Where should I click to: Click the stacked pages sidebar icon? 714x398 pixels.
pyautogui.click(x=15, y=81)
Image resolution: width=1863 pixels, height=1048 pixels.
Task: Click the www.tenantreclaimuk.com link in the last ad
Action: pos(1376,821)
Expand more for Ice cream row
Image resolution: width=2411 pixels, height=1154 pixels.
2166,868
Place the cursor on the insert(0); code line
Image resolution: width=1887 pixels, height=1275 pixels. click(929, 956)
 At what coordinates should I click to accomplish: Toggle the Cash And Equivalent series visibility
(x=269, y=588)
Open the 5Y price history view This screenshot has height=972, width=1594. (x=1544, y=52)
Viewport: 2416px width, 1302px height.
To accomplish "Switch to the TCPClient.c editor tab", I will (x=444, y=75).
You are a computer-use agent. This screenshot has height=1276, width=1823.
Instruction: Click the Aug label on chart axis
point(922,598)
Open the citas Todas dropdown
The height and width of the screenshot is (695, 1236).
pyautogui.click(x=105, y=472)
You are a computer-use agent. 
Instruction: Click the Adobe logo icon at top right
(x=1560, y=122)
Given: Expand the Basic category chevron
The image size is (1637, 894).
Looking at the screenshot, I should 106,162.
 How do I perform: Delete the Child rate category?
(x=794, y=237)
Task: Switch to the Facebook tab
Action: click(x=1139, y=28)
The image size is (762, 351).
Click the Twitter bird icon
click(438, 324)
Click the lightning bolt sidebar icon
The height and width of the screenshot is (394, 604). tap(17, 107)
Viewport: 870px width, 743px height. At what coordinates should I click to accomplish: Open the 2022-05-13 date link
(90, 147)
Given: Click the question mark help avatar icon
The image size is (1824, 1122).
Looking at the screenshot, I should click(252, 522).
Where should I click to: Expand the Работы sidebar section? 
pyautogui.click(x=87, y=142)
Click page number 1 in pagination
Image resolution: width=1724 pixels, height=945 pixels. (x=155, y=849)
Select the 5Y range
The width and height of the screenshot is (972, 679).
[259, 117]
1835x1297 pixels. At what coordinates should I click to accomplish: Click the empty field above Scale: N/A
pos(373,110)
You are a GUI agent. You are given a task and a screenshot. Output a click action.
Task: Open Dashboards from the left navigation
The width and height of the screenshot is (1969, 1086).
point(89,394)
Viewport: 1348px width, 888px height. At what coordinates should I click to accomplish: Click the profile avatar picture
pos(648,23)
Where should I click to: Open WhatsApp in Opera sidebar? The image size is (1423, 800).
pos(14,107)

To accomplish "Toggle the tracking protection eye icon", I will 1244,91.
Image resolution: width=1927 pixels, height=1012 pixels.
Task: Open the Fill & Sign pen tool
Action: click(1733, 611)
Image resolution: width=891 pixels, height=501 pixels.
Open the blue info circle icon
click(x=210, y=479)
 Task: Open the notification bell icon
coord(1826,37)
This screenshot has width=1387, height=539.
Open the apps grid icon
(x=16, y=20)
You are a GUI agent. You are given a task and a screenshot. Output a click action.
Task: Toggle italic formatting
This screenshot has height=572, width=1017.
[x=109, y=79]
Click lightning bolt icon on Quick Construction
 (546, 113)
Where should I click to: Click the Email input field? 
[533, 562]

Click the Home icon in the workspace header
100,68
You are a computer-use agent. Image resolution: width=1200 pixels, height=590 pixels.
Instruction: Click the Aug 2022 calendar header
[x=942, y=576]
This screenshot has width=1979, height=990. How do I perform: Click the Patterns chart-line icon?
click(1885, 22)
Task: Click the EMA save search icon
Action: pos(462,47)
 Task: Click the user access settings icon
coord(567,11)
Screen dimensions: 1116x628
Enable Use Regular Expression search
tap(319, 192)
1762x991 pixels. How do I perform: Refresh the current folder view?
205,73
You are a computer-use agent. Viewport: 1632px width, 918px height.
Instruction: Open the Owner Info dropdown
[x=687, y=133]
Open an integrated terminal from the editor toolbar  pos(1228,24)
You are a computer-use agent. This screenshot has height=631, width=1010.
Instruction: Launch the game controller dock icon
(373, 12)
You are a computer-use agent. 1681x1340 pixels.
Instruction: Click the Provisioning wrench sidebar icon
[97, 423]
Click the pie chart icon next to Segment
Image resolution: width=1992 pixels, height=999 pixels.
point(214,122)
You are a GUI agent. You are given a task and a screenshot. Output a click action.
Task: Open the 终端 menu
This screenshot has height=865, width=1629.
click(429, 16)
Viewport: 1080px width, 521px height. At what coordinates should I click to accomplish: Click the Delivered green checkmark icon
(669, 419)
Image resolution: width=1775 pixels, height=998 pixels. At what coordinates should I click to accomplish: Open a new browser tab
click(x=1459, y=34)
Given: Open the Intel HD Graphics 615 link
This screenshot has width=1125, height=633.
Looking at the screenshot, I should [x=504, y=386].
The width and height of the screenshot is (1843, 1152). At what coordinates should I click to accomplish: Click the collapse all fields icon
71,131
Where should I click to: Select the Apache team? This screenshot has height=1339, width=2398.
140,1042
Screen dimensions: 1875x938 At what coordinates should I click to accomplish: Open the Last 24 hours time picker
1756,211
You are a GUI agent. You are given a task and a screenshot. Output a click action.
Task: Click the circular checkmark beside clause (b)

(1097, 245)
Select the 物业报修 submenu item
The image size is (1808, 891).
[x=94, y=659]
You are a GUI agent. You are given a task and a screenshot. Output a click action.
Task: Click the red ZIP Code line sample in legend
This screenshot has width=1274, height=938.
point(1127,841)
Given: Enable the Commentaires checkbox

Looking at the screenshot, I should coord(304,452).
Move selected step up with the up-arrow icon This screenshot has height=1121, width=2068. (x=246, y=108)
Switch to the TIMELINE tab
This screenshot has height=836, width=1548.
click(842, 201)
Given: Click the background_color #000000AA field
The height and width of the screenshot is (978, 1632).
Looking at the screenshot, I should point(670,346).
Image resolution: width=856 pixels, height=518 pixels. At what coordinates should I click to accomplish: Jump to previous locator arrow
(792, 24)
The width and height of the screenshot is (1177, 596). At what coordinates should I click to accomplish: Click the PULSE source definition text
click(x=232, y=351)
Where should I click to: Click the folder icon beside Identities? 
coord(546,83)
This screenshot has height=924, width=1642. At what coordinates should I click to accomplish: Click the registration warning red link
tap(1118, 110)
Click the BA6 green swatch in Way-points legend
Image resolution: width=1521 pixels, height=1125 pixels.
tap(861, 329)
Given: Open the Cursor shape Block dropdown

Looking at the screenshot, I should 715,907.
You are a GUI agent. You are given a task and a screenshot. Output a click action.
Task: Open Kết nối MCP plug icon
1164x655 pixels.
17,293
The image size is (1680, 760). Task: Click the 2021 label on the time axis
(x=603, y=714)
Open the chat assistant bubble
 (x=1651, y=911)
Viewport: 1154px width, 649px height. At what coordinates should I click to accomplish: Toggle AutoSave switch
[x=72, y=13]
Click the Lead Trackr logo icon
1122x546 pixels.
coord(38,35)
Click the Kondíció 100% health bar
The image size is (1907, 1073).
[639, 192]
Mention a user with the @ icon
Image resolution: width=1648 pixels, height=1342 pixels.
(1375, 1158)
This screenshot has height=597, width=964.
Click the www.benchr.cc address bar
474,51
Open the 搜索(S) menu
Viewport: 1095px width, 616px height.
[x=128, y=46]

-=-=-=-=-

● EXERCISE
The job here is to find each line above with the word "editor" and copy it.

● SOLUTION
To accomplish "Switch to the TCPClient.c editor tab", I will (x=444, y=75).
Open an integrated terminal from the editor toolbar  pos(1228,24)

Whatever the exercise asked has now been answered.